Task statement - Everything from the line containing "You are a computer-use agent. Image" through the line containing "Given: Show previous" in the listing below should be copied exactly, and nothing more.

Extracted information -

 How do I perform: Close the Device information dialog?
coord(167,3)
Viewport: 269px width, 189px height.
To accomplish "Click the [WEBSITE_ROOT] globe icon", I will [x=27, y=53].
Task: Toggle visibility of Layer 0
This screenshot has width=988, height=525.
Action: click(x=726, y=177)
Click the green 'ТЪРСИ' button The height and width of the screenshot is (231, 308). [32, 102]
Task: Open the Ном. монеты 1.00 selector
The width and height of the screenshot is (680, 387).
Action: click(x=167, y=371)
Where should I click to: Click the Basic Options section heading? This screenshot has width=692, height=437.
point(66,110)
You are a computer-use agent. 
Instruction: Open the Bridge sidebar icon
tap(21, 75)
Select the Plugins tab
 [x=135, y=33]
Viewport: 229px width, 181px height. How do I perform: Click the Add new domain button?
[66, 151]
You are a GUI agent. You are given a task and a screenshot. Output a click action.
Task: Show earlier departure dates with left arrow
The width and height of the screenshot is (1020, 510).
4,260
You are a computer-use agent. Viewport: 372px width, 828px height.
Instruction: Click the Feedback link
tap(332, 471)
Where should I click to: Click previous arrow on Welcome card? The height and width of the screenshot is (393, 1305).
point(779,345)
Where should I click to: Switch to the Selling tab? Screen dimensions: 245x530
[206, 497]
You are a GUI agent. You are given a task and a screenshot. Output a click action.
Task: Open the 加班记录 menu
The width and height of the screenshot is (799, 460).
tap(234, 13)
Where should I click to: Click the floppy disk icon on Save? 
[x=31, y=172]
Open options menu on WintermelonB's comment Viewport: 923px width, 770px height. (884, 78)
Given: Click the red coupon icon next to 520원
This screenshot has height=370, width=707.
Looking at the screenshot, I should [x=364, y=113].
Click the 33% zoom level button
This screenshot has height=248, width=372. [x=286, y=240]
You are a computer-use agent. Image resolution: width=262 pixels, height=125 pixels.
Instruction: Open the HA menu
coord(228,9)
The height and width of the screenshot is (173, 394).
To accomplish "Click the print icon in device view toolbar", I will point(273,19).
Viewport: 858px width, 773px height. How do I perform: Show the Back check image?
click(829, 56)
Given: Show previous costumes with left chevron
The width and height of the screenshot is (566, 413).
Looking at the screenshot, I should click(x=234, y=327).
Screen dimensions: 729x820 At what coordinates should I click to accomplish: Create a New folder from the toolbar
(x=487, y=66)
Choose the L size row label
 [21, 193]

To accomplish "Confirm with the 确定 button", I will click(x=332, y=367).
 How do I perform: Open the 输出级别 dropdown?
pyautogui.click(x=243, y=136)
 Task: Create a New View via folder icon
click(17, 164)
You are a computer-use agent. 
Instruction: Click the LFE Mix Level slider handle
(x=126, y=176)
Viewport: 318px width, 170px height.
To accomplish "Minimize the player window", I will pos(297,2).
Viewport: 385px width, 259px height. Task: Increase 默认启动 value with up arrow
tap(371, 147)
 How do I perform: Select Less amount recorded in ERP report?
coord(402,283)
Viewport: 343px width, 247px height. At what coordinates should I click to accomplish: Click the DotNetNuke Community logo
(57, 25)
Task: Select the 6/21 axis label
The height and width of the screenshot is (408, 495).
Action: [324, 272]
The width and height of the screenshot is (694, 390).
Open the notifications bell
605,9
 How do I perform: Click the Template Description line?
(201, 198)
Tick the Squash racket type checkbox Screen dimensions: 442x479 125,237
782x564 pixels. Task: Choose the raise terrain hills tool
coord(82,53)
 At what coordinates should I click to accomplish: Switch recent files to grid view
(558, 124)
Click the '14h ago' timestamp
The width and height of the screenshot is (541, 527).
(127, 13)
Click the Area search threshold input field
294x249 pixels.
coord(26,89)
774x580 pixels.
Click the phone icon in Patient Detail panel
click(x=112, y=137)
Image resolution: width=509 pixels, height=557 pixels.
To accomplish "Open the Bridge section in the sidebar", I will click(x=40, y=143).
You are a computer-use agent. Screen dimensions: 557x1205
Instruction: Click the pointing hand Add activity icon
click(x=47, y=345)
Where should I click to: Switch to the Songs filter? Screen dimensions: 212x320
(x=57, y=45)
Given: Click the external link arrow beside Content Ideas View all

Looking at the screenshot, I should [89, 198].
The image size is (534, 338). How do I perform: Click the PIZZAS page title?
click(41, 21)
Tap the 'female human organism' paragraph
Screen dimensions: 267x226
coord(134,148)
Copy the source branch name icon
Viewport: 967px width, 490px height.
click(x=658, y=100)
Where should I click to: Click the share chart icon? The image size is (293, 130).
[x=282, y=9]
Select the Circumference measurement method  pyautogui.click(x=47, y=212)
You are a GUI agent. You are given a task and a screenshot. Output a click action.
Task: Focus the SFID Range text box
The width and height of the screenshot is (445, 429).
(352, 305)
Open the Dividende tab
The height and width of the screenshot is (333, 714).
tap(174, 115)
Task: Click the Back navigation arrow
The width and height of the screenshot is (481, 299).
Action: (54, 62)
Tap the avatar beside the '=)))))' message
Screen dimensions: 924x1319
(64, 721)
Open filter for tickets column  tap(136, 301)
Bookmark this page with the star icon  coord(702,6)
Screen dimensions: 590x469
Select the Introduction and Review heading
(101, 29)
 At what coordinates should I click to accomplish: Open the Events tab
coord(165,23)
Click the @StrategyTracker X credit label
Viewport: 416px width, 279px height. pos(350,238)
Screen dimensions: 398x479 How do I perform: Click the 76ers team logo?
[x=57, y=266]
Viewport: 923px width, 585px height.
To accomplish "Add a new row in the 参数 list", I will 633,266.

Response to the task -
You are a computer-use agent. Image resolution: width=262 pixels, height=125 pixels.
Instruction: Open the HA menu
coord(228,9)
The height and width of the screenshot is (173, 394).
To accomplish "Click the print icon in device view toolbar", I will point(273,19).
Viewport: 858px width, 773px height. How do I perform: Show the Back check image?
click(829, 56)
Given: Show previous costumes with left chevron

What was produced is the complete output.